31.明けない夜はない

 どんなバグにも明けない夜はない。
 回避するのか保有するのか、移転か軽減か。それは時と場合によるが、私はリスクを回避(解消)する茨の道を突き進んだ。なぜならこれは課題であるからだ。
 
 一つ一つを紐解いていく道は、膨大な時間を要したが決して遠回りではなかった。きっと顧客目線で考えた時には必ずしも正解ではないだろうし、上手く伝えられる自信はまだないが、一つの武器を持った瞬間であった。

「すべての工程が完了いたしました」
「堂城くん……おめでとう」

 無事にやりきった時は、達成感よりも安堵感の方が大きかった。
 先輩方の背中に追いついた安堵感。同じ道を辿ることにつまらなさや嫌悪感を示す人もいるだろうが、私のオリジナリティはプログラムの中に刻まれている。

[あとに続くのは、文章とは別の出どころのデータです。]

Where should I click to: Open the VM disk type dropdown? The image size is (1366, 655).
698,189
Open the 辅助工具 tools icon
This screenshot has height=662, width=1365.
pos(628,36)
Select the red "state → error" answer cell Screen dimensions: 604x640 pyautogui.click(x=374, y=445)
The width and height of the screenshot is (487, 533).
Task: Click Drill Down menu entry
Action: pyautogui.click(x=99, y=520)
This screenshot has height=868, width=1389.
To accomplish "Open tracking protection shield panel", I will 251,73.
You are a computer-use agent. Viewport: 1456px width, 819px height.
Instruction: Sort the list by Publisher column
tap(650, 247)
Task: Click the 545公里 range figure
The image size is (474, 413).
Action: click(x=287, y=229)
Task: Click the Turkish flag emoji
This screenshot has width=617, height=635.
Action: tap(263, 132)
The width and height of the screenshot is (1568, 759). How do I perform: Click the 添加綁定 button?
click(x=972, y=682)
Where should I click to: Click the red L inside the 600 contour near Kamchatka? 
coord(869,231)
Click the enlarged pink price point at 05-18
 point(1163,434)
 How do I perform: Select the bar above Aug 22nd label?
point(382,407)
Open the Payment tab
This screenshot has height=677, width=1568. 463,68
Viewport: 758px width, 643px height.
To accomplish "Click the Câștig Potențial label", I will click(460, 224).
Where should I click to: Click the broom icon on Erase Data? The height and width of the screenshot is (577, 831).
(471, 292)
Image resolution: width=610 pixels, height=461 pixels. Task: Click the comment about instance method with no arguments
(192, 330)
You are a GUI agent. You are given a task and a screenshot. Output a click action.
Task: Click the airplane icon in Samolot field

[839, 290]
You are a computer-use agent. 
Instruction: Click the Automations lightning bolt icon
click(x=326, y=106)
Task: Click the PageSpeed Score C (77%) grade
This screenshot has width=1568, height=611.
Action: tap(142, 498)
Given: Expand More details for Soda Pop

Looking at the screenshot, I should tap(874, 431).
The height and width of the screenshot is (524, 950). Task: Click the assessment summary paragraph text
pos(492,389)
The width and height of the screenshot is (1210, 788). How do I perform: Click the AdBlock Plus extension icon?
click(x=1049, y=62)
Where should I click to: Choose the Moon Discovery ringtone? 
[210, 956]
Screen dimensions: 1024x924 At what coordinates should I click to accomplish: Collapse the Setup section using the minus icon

「堂城君も、もうあとは成果発表会を残すのみか。早いな~」
「そんなに早く終わらなかったですよ」
 自分の中の最善ではあったが、最速だとは決して言えなかった。なぜなら――御柳さんはすでに卒業していたからだ。
 最初に会ったきりとなったできる後輩。彼がいて私は焦りに焦った。そして、あっという間に過ぎ去ってしまった。元々、自信がない自分ではあったが、目の前で『違い』をまざまざと見せつけられるとほんの少しだけ心は痛んだ。
「でも得られたものは堂城くんが一番かもしれないよ?」
 こうしていつもプラスに変えてもらえるその言葉がありがたかった。やはり、物事は受け取り方次第なのだろうとまた気づかされる。
「そうですね!」
 そう、素直に思える自分もまた変わったのだろう。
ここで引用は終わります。